Rodrigues, Pedro R. et al. (2019) International Worm Meeting "A Draft Metabolome for C. elegans."

Fox, Bennett, Rodrigues, Pedro R., Schroeder, Frank C., Helf, Maximilian J.

[International Worm Meeting, 2019]

Progress in ascribing phenotypic characteristics to genetic identity has moved at a fast pace since the annotation of genomes. However, a comprehensive annotation of metabolomes has moved at a woefully slow pace. Recent advances made in high resolution accurate mass spectrometry (HRAM) now provide the opportunity for small molecule research to adopt that same discovery rate that has been seen for genomes. While traditional metabolomic analysis measures dozens or, at best, hundreds of metabolites, common HRAM analysis detects tens of thousands of features with largely unknown identities. In this work, we are pursuing a comprehensive annotation of the entire C. elegans metabolome. By using Furrier Transform Mass Spectrometry (FTMS), we have developed the methods to systematically annotate molecular formulae and structural characteristics of the C. elegans metabolome across all developmental stages. We have evidence for the presence of more than 10,000 different compounds, and thus genome and metabolome of C. elegans may be of similar numerical sizes. Among several thousand novel molecules we have identified or partially characterized, some represent compound classes that have not previously been described in C. elegans but are known from other organisms, and others are entirely novel. Many of the detected compounds suggest the presence of yet unexplored biosynthetic networks. For example, we identified over 80 N-acyl amino acids, a class of endogenous molecules not previously described in worms, whereas in mammals these compounds are well known for their anti-inflammatory and analgesic functions. Biosynthesis and function of these small molecules and many other new compound families in C. elegans we will present on is currently unknown and remains a focus of this work. In parallel, we are developing a timeline for the production of all metabolites throughout larval stages and adulthood. We believe that our comprehensive structural and functional annotation of the C. elegans metabolome will become an invaluable resource to the worm community and beyond, allowing researchers to connect metabolomic information with genetic tractability. Lastly, the first draft annotation of the C. elegans metabolome may become an example for other metazoan model systems, akin to the sequencing of the C. elegans genome over 20 years ago.

Rodrigues, Pedro R. et al. (2011) International Worm Meeting "Proteomic Analysis of Age-dependent Changes in Protein Solubility Identifies Genes that Modulate Lifespan."

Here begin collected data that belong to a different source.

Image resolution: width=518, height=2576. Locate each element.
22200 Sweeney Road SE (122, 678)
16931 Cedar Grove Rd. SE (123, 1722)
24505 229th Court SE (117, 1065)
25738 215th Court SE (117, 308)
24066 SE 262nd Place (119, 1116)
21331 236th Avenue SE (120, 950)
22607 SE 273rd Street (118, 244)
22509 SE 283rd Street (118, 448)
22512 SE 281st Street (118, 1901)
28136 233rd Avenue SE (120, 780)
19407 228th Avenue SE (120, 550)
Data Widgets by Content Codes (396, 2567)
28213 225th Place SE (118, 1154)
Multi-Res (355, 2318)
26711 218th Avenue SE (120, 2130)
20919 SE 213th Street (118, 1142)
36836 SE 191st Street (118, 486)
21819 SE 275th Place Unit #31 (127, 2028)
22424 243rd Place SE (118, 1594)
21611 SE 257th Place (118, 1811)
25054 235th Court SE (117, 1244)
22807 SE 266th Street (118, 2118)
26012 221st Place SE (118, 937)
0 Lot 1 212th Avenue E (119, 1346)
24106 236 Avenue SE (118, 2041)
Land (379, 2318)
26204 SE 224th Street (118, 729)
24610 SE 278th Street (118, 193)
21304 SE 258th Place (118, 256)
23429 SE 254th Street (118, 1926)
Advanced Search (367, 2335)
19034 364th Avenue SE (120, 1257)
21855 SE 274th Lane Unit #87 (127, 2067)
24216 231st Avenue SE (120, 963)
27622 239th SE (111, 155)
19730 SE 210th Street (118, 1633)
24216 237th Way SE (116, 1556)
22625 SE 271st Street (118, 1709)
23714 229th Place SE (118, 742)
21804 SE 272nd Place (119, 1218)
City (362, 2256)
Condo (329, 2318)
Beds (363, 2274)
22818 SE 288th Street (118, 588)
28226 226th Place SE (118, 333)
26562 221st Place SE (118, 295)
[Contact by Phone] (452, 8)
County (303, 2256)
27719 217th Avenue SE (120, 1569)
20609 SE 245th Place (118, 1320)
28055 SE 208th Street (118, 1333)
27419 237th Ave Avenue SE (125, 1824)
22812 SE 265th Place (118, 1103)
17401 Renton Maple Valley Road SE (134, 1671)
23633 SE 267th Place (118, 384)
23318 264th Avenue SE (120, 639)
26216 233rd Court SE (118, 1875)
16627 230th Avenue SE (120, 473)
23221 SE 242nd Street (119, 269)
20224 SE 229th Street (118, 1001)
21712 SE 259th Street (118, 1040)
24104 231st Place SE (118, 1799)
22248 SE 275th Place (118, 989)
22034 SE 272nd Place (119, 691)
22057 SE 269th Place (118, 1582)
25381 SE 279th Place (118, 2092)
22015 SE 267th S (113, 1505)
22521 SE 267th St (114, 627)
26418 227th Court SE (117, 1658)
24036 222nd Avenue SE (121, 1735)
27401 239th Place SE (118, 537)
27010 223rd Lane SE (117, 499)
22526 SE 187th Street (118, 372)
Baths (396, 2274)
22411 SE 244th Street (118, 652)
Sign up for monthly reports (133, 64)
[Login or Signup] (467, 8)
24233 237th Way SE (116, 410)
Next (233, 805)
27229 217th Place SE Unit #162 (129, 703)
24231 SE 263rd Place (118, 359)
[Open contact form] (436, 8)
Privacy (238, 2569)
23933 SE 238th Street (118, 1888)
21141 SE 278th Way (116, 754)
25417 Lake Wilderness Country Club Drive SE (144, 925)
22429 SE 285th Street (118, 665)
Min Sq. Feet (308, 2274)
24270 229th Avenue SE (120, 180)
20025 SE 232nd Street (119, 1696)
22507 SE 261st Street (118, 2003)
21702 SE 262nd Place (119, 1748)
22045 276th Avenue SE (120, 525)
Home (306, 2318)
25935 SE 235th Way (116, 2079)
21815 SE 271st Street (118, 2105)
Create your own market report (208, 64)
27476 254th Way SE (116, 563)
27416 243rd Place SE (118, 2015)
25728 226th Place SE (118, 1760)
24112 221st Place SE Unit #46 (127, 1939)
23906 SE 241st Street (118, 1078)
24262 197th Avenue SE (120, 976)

Czerwieniec, Gregg, Gaman, Emily A., Lithgow, Gordon J., Hughes, Robert E., Rodrigues, Pedro R., Evani, Uday S., Peters, Theodore, Lucanic, Mark, Alavez, Silvestre, Mooney, Sean D., Gibson, Bradford W.

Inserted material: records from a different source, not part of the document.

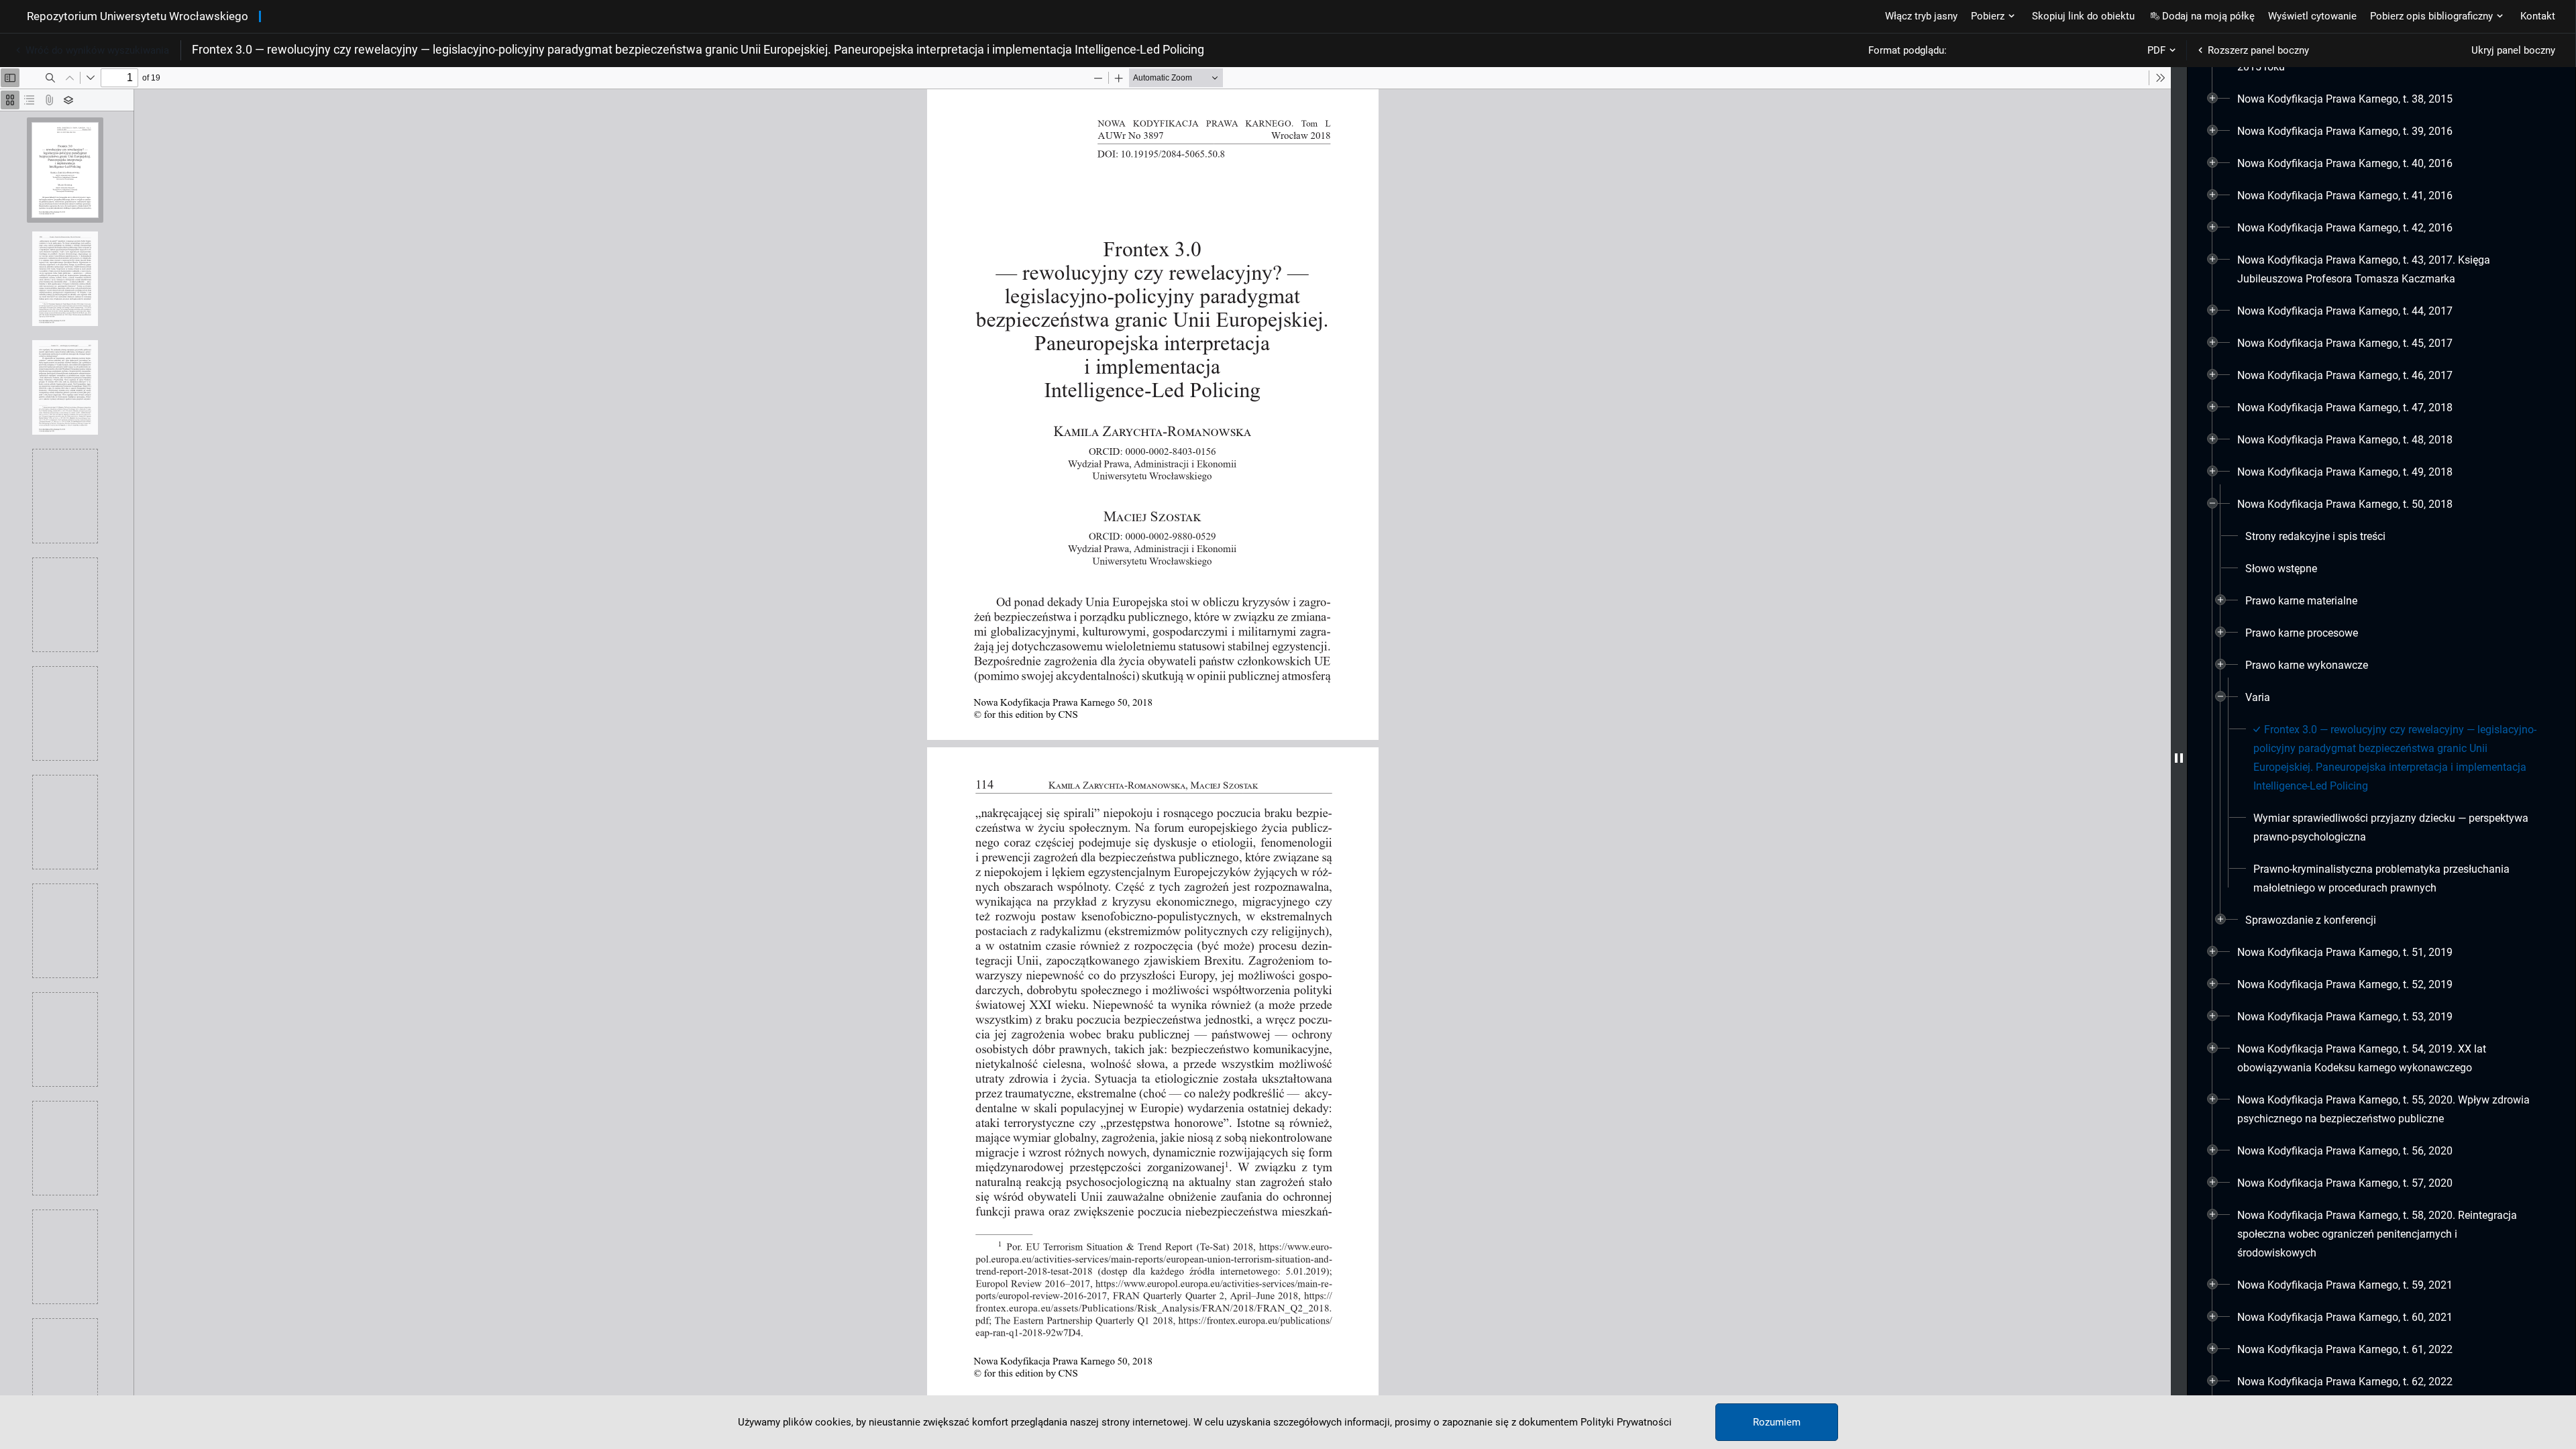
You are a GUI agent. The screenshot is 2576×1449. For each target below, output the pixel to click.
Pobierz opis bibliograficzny (2431, 16)
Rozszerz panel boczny (2258, 50)
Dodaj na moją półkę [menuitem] (2208, 16)
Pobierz (1987, 16)
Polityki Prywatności (1626, 1422)
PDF (2156, 50)
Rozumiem (1777, 1422)
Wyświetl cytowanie (2312, 16)
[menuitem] (2344, 99)
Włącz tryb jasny (1921, 16)
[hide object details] (2179, 758)
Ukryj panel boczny (2513, 50)
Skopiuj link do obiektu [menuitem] (2083, 16)
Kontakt (2537, 16)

[International Worm Meeting, 2011]

While it is generally recognized that misfolding of specific proteins can cause late-onset disease states, the contribution of protein aggregation to the normal aging process is less well understood. To address this issue, a mass spectrometry-based proteomic analysis was performed to identify proteins that adopt sodium dodecyl sulfate (SDS)-insoluble conformations during aging. SDS Insoluble proteins purified from young and aged C. elegans were chemically labelled by isobaric tagging for relative and absolute quantitation (iTRAQ) and identified by liquid chromatography and mass spectrometry. Two hundred and three proteins were identified as being significantly enriched in an SDS-insoluble fraction in aged nematodes and were largely absent from a similar protein fraction in young nematodes. The SDS-insoluble fraction in aged animals contains a diverse range of proteins including a large number of ribosomal proteins. Transgenic nematodes expressing three proteins identified in the insoluble fraction, DAF-21, RPS-0 and EFT-3 fused to Green Fluorescent Protein (GFP) showed the formation of visible aggregates by fluorescence microscopy. In the case of RPS-0 and EFT-3, these aggregates appeared immobile as measured by Fluorescence Recovery after Photobleaching (FRAP). Expression of genes encoding insoluble proteins observed in aged nematodes was knocked-down in using RNAi and effects on lifespan were measured. Forty of 100 genes tested were shown to extend lifespan after RNAi. These data indicate that genes encoding proteins that become insoluble with age are modifiers of lifespan. These data also demonstrate that proteomic approaches can be used to identify genes that modify lifespan. Finally, these observations indicate that aggregation of a diverse range of proteins may be a general feature of aging.

Rodrigues, Pedro R. et al. (2013) International Worm Meeting "Isolation of N-acylethanolamine resistant mutants using a forward genetic screen for resistance to synthetic cannabinoids."

Mishra, Jitendra, Bannister, Thomas, Rodrigues, Pedro R., Harrison, Neale, Gill, Matthew S.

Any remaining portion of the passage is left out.